US-based advocacy group Voice of Karachi (VoK) released the main features of the proposed constitution for 'Greater Karachi', demanding the formation of a Parliament for the region, amongst other things.

The statement was rolled out by the group on the eve of Pakistan's 72nd Independence Day.

"It is now evident beyond any reasonable doubt that Karachi and other urban areas in Sindh cannot expect justice in the current administrative set up of Pakistan and deserve a separate, autonomous status. The Greater Karachi plan that Voice of Karachi has proposed is the only viable and plausible solution that could resolve the longstanding grievances of urban Sindh. It is also the only solution to bring lasting peace in the city," a VoK statement read.

 

VoK's chairman Nadeem Nusrat explained the salient features of the proposed constitution for the region and said, "This autonomous region will be an integral part of Pakistan where the Federation will have full control over the country's foreign, defence and fiscal policies..."

"The Greater Karachi, which will include most urban areas of Sindh, will have its parliament headed by a chief executive who will be directly elected by the region's voters. The Greater Karachi Parliament will only deal with critical legislative matters about the region. Its members will neither have the powers to elect the region's chief executive (chief minister) nor will they have access to discretionary development funds," he added.

The chairman said that this will eliminate the root cause of corruption and horse-trading.

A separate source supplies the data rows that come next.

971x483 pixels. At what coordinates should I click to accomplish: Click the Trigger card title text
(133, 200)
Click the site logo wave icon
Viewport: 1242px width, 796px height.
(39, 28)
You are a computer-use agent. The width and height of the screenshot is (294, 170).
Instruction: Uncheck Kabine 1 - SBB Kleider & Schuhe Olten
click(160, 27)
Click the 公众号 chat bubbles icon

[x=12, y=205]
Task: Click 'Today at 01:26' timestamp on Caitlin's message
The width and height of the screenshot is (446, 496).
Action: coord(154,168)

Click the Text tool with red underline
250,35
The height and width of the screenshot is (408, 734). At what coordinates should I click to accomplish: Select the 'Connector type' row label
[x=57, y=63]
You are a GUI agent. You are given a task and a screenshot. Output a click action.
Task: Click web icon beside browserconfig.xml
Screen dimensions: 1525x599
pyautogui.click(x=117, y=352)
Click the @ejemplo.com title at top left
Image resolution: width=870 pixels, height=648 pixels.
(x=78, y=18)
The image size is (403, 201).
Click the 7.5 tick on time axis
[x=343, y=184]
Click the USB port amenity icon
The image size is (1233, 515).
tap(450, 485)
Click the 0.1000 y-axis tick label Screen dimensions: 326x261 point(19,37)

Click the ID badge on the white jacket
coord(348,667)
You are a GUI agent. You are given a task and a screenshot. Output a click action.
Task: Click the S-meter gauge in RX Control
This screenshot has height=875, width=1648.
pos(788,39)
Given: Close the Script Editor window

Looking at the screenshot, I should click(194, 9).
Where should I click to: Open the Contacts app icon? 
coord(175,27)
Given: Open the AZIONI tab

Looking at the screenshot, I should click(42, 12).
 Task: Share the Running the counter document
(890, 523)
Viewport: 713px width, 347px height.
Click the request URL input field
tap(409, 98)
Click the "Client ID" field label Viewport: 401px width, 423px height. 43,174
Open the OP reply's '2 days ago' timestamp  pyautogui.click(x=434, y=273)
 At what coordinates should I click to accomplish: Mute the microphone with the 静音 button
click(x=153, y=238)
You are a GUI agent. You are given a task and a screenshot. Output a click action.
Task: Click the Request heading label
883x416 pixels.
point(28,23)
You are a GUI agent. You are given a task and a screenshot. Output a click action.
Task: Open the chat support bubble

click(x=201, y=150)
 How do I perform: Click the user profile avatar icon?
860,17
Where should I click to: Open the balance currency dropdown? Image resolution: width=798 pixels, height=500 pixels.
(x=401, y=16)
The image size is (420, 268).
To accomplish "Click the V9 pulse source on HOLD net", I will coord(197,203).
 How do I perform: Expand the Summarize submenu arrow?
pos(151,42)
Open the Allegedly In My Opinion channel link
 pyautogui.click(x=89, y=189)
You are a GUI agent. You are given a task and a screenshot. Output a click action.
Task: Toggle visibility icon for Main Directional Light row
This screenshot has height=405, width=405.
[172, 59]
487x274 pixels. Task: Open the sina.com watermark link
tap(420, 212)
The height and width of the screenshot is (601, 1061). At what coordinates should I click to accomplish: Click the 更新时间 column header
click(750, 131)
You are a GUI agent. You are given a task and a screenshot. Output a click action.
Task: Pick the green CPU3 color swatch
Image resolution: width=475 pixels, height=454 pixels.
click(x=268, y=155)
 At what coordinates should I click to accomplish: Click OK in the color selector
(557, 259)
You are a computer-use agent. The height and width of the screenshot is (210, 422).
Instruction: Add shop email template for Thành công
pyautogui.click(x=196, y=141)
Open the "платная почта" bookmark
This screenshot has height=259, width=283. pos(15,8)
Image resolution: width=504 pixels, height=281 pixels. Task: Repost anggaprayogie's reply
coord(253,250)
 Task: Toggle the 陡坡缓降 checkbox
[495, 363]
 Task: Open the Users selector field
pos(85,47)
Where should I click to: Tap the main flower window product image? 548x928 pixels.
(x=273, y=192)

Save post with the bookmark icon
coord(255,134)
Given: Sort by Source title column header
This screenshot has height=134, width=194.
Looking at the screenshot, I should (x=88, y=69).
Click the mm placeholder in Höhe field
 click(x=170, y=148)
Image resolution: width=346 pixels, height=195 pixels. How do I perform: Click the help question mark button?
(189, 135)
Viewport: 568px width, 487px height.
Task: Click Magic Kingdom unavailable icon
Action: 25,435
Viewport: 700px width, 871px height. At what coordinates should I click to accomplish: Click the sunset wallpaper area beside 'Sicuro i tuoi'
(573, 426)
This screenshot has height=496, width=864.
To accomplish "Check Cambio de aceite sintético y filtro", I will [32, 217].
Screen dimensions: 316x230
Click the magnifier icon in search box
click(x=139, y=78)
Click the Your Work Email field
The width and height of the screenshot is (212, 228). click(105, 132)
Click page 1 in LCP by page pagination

"All administrative issues such as law and order, education, health, sanitation, housing, town planning, and transport will be under the control of town's elected local government, as is the case with every developed country where the local governments are empowered to look after all civic issues," he added.

"Nadeem Nusrat reminded everyone that the demand for the creation of Greater Karachi is the direct result of racist policies of Sindh's corrupt and backward landed elite. This rural oligarchy has deliberately deprived the province's Mohajir population of their fundamental human rights through measures similar to the Jim Crow Laws such as quota system and disenfranchisement," the statement continued.

"Karachi's taxes have been running the province's economy - rural areas contribute less than 5 per cent taxes to provincial revenue - but this racist lot has never allowed a Mohajir to become the province's chief minister," it said.

The group expressed concerns that urban Sindh's "unemployed, frustrated youth" could fall in the trap of extremist religious groups which are operating in the region.

"In the wake of (terror group) ISIS's recent announcement in which it vowed to make Pakistan its next bastion of power, this is a dire situation and requires urgent action," the statement added while highlighting its proposal.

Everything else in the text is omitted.